[Pixel coordinate grounding data]
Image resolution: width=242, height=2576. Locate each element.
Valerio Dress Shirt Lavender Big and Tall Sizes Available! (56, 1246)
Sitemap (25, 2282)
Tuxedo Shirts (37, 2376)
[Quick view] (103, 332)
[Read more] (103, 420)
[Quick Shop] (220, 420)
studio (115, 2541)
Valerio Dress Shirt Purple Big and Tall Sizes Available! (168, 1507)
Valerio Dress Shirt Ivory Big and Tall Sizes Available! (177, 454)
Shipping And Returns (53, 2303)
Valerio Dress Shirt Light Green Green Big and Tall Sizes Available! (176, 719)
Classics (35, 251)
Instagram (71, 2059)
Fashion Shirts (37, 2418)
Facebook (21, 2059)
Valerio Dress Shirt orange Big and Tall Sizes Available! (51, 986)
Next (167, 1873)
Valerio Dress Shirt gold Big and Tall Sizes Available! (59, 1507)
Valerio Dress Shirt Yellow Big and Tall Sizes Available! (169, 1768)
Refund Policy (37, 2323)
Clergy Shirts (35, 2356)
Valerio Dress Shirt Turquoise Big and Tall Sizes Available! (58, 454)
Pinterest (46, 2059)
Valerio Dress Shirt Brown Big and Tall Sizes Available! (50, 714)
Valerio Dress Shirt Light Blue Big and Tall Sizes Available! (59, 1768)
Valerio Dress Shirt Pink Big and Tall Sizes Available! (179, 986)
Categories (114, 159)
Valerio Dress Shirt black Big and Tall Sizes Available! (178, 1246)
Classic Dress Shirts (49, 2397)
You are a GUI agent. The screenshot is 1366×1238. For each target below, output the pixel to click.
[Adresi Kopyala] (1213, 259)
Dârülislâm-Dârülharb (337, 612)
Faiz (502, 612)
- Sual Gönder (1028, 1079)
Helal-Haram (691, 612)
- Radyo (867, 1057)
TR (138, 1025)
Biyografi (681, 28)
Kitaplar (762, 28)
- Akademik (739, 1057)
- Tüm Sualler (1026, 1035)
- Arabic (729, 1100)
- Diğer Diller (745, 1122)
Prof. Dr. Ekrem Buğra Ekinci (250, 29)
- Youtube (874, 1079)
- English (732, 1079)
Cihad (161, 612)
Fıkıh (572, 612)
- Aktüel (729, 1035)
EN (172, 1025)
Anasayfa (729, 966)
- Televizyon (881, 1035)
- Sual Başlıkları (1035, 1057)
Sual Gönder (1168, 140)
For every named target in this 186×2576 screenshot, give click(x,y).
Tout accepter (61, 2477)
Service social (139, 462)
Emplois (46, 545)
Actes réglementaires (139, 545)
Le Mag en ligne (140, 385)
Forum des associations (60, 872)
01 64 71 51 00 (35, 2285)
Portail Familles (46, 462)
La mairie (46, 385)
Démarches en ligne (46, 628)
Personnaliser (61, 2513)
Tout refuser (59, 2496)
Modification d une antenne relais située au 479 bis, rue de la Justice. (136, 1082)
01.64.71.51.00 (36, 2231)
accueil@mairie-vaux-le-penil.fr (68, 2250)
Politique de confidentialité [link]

**Directions:** Your reply should hold only the lines from the first line of the records through the one with "Clergy Shirts (35, 2356)", reproduced word for word.

**Response area:**
Image resolution: width=242, height=2576. Locate each element.
Valerio Dress Shirt Lavender Big and Tall Sizes Available! (56, 1246)
Sitemap (25, 2282)
Tuxedo Shirts (37, 2376)
[Quick view] (103, 332)
[Read more] (103, 420)
[Quick Shop] (220, 420)
studio (115, 2541)
Valerio Dress Shirt Purple Big and Tall Sizes Available! (168, 1507)
Valerio Dress Shirt Ivory Big and Tall Sizes Available! (177, 454)
Shipping And Returns (53, 2303)
Valerio Dress Shirt Light Green Green Big and Tall Sizes Available! (176, 719)
Classics (35, 251)
Instagram (71, 2059)
Fashion Shirts (37, 2418)
Facebook (21, 2059)
Valerio Dress Shirt orange Big and Tall Sizes Available! (51, 986)
Next (167, 1873)
Valerio Dress Shirt gold Big and Tall Sizes Available! (59, 1507)
Valerio Dress Shirt Yellow Big and Tall Sizes Available! (169, 1768)
Refund Policy (37, 2323)
Clergy Shirts (35, 2356)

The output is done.